Caribbean: Alleged plot casts light on the Caribbean

The alleged terror plot against John F. Kennedy International Airport has cast a spotlight on radical Muslim elements in the Caribbean, including a group that launched the hemisphere’s only Islamic revolt and a former Florida man wanted by the FBI. In 1990, Yasin Abu Bakr, a Muslim leader on the twin-island nation of Trinidad and Tobago, led a six-day coup attempt against the government with his 113-member Jamaat Al Muslimeen organization. The prime minister was shot and wounded and 24 others killed. In an indictment unveiled in New York on Saturday, the U.S. government accused the four men of conspiring to plant explosives at the airport and of trying to contact Abu Bakr personally to seek his support. Two of them failed, but one of them claimed to have talked to Abu Bakr, the indictment said.

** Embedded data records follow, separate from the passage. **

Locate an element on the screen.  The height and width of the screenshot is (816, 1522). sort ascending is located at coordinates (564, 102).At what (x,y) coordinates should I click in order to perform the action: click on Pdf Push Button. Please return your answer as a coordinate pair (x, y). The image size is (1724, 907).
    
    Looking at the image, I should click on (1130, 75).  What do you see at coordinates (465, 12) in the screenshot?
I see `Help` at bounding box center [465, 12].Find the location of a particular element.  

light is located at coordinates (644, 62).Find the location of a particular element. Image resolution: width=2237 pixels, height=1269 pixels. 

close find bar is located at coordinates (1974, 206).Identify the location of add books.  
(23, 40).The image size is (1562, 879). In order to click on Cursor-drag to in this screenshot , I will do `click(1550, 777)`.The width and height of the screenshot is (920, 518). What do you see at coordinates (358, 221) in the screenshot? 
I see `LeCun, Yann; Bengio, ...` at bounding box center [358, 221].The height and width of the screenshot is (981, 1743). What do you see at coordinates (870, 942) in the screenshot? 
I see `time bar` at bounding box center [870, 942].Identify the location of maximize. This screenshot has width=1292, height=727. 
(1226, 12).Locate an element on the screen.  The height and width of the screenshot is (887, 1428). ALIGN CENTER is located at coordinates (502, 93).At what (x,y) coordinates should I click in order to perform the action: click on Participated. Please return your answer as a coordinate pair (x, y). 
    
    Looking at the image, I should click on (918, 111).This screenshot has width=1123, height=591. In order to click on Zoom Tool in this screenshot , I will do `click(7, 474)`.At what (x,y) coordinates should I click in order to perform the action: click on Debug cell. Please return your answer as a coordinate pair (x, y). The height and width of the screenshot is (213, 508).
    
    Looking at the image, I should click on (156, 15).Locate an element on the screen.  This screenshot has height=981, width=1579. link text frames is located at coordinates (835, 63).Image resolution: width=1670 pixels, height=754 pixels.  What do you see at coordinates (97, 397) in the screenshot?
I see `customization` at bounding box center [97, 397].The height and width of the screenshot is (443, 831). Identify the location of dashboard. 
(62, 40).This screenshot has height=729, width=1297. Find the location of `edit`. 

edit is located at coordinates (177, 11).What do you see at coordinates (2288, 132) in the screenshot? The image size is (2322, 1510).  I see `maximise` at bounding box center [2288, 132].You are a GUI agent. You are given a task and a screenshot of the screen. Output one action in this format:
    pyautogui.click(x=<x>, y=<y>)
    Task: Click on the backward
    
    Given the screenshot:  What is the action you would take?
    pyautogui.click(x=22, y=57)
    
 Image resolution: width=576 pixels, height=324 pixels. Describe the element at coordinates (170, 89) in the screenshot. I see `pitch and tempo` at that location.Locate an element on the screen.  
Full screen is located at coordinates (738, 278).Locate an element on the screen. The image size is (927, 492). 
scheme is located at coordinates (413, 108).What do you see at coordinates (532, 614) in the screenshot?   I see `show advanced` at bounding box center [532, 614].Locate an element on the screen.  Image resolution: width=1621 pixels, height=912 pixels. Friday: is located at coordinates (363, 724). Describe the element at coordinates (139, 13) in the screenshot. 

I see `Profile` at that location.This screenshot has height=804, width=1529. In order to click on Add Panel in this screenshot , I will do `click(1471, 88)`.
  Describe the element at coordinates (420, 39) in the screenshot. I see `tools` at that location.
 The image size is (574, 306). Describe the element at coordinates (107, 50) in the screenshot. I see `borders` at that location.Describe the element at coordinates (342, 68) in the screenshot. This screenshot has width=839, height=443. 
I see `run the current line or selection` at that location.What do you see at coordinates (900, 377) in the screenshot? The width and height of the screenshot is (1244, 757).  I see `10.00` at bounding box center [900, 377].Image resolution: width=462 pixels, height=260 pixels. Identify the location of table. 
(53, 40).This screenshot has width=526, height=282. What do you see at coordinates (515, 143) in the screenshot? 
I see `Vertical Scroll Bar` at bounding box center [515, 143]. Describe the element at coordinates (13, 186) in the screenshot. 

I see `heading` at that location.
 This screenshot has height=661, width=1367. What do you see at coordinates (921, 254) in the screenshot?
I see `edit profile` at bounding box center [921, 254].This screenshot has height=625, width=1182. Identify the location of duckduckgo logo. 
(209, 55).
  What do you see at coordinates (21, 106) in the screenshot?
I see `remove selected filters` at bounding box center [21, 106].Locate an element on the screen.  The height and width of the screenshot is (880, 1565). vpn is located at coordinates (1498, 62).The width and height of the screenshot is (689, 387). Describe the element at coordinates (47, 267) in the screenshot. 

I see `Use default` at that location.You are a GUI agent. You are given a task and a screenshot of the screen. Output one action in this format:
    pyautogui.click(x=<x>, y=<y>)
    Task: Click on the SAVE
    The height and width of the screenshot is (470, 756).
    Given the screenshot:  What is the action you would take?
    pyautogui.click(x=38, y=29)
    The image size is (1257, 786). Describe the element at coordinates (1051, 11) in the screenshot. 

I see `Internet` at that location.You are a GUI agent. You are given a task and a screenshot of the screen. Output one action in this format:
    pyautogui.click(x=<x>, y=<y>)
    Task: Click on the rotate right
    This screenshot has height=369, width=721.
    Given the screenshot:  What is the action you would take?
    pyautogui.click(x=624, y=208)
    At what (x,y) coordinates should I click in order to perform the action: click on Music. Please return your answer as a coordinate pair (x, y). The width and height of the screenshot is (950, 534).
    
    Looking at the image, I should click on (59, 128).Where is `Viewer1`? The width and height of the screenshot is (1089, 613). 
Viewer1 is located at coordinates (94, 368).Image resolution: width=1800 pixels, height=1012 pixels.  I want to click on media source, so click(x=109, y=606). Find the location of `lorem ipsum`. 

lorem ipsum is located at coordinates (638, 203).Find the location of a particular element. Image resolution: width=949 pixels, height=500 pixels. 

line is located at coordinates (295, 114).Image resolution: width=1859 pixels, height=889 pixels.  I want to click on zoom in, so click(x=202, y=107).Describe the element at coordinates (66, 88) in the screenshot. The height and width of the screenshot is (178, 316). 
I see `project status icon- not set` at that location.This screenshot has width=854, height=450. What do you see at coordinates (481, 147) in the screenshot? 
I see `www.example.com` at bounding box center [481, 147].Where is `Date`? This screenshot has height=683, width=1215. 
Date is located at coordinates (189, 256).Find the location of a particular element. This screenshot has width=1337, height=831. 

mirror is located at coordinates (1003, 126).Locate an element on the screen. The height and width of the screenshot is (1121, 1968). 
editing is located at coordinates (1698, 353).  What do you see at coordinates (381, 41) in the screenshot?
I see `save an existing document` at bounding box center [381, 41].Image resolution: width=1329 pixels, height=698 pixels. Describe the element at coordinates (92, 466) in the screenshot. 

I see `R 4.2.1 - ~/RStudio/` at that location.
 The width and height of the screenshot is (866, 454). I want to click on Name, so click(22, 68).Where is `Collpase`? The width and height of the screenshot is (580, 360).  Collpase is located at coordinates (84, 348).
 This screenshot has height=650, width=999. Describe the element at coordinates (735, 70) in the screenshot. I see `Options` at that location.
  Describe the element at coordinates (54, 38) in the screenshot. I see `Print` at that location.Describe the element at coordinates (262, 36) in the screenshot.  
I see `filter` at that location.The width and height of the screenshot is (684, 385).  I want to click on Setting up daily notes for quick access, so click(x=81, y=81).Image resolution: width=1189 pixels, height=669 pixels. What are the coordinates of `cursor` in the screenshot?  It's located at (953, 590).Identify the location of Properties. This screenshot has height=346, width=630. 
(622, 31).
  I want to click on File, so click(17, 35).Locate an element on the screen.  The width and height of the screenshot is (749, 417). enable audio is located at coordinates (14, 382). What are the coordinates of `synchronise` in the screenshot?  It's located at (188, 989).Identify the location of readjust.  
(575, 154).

Three of the men are natives of Guyana and one is from Trinidad. Two of the men were arrested last week in Trinidad and police are searching for a third suspect there. The fourth man was arrested in Brooklyn on Friday night. (…) Muslims, mostly Sunnis, make up about 9 percent of Guyana’s population of about 770,000. Though Guyana has not had the same level of activity as Trinidad, the FBI has been looking for Adnan Gulshair Muhammad el Shukrijumah, a former Broward County resident and one of the few alleged al-Qaida members known to have been in Latin America – in his case, Trinidad, Guyana and Panama. The Saudi Arabia-born el Shukrijumah lived with his parents in Miramar, Fla., until four months before the Sept. 11 attacks. An FBI statement at the time said he was “possibly involved with al-Qaida terrorist activities and, if true, poses a serious threat.”